Por ejemplo, ponte que estás frente al ordenador en la oficina intentando sacar un complejo informe adelante que además te han endosado de otro departamento por falta de recursos. Estás furiosa porque no has sabido parar el gol a tiempo, son las nueve de la noche, tu marido no deja de enviarte Whats Apps para saber cuando vas a llegar y además la noche anterior no has dormido bien. Y de repente te encuentras caminando en modo zombie hacia la nevera de la oficina e hincándole el diente al trozo de tarta que quedaba de la celebración de cumpleaños de tu compañera. Aún no siendo consciente de lo enervada que estás por el marrón que te ha caído encima, puedes ser capaz de notar, incluso de elegir cual va a ser tu intención antes de abrir la nevera. ¿Quizá coger algo que te de energía para proseguir hasta que llegues a casa? ¿Quizá comer un trocito de tarta que te ayude a endulzar un poco el momento tan amargo que estás pasando? o ¿quizá mandar todo a paseo para sumergirte en los placeres de la boca para luego sentirte peor y acabar recriminadote la “falta de voluntad” y lo desastre que eres?

En los tres casos la acción puede ser la misma, comer un trozo de tarta, pero la intención cambia completamente el cómo puedes vivir el resultado.

Cada vez que retrasamos o ponemos freno a las reacciones inconscientes e impulsos que surgen frente al desasosiego, aumentamos nuestra capacidad para estar presentes en lo desagradable y fortalecemos el músculo de la contención y la fuerza interior. Esto incrementa la posibilidad de elegir. Y esta es la verdadera definición de libertad.

 

Sin conciencia no hay elección, solo reacciones habituales

Algunas veces es muy difícil contemplar la posibilidad de elegir, pues la fuerza del hábito puede ser tan grande que hace sombra a la conciencia. En estos casos, la autocompasión es el mejor antídoto para poder remontar y seguir camino sin cargas adicionales e innecesarias. Por todo esto, es muy importante comenzar a desarrollar el músculo de la intención preguntándonos con frecuencia, refrescando, ¿cuál es la intención con esta comida?, ¿cuál es mi intención al pasar este domingo con mis suegros?, ¿cuál es mi intención al apuntarme al gimnasio esta temporada? Porque si la intención es parecernos a Elsa Pataky este verano, estamos añadiendo muchas cargas invisibles a las mancuernas. Si la intención es cuidar de nuestro cuerpo, incrementar nuestro bienestar, podremos permitirnos ir con la frecuencia que nos propongamos pero quizá, permitirnos también el día que estamos agotadas simplemente hacer unos largos en la piscina o tomar una clase de yoga.

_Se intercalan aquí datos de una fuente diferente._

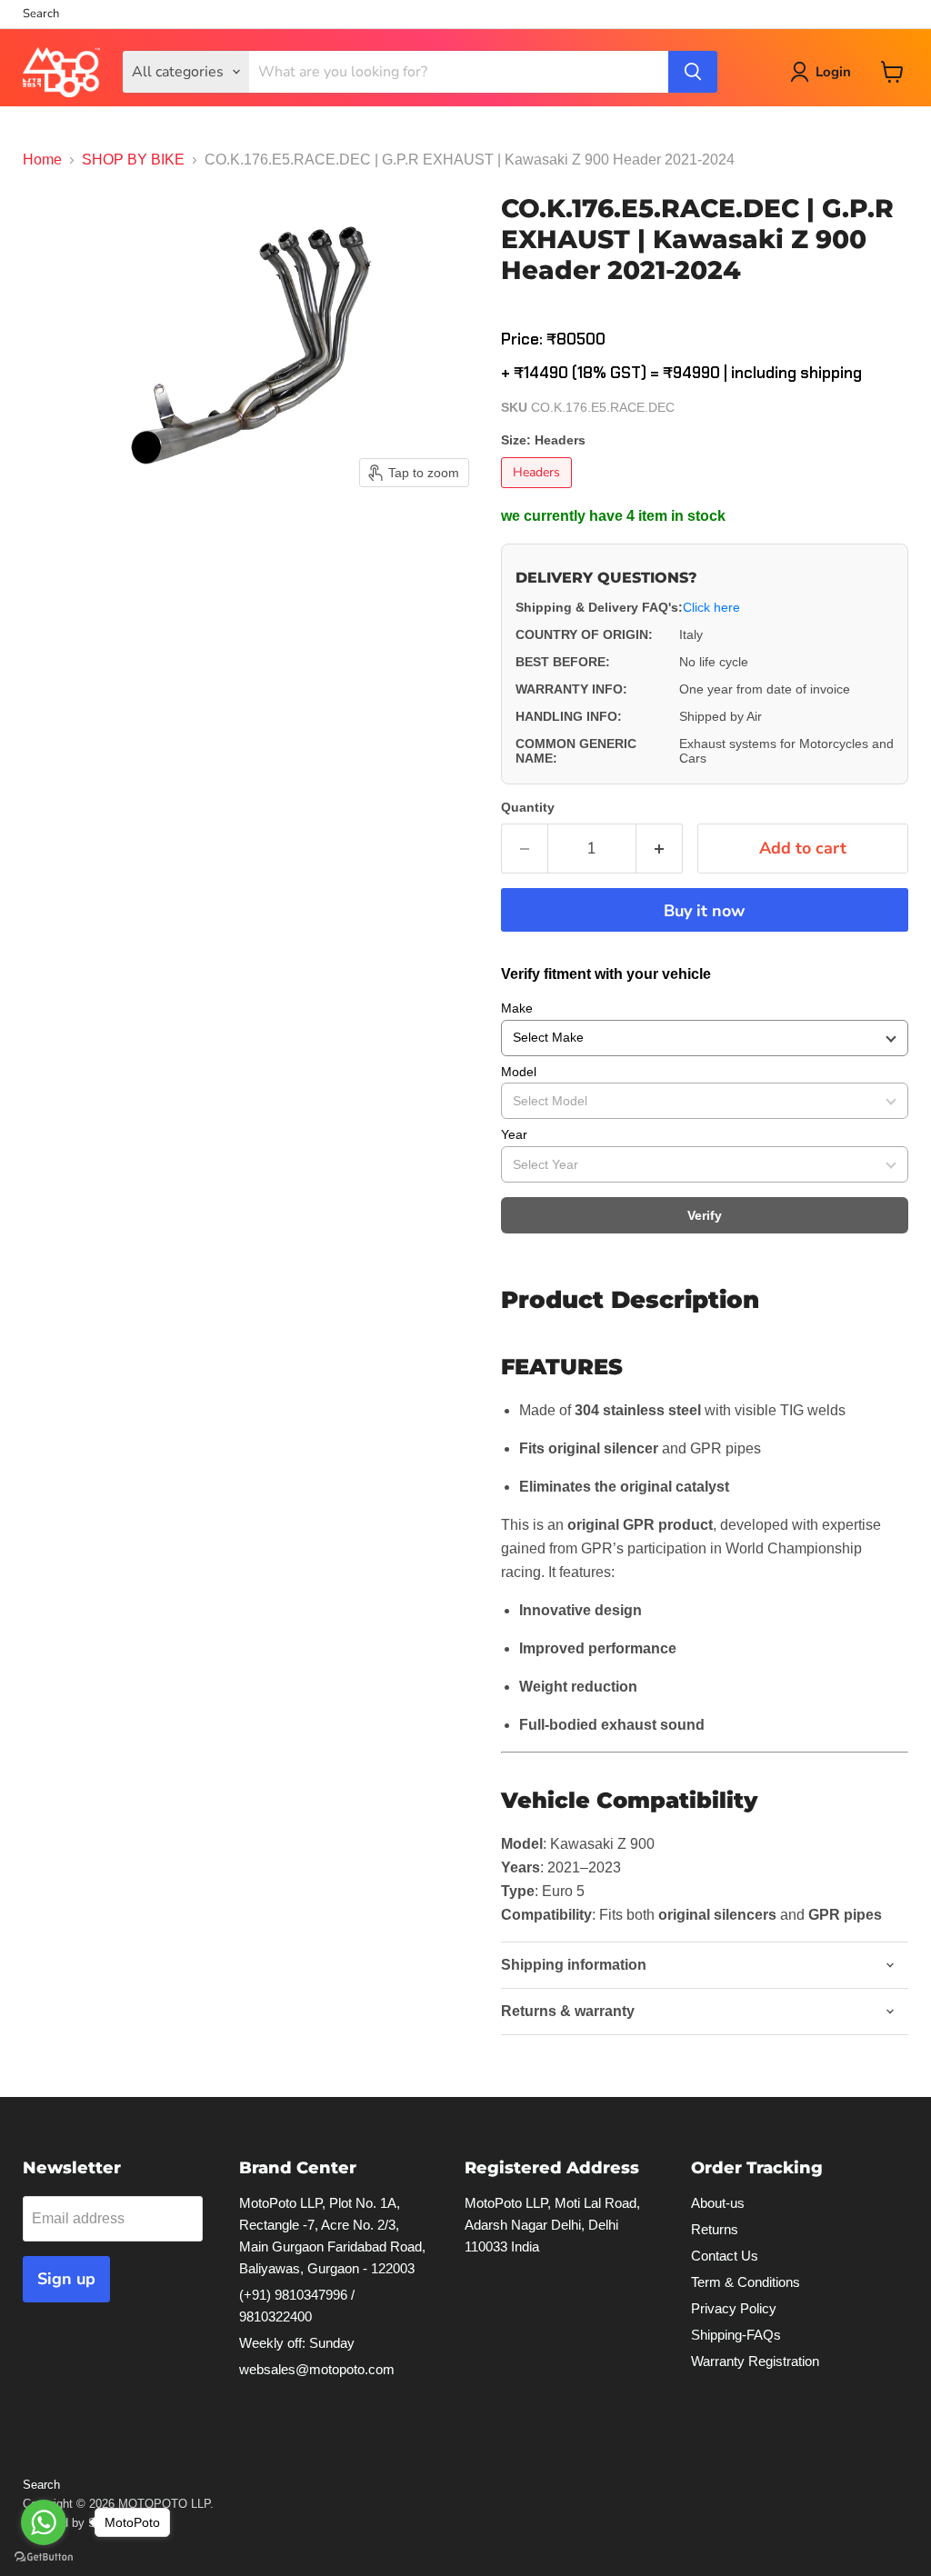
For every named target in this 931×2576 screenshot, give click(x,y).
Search (41, 14)
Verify (704, 1215)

Cuando hablamos de la intención no estamos hablando de fuerza de voluntad o de las típicas resoluciones que hacemos en la víspera de Año Nuevo con dudosa esperanza en nuestros corazones las acometan. El poder de la intención tiene que ver con lo que proyectamos en nuestro día a día, lo que anhelamos, lo que creemos que somos capaces de conseguir. Si queremos conocer el espíritu de nuestras actividades, el tono emocional de nuestros esfuerzos, tenemos que mirar nuestras intenciones.

Debemos honrar la intención, ese espacio en el corazón que guía todo lo que emprendemos. Y desde ahí, si caemos, no necesitamos auto-recriminación ni culpa ni enojo; necesitamos volver a despertar a nuestra intención y a la voluntad de reforzar nuestro compromiso. Cada caída hace más fuerte nuestro compromiso.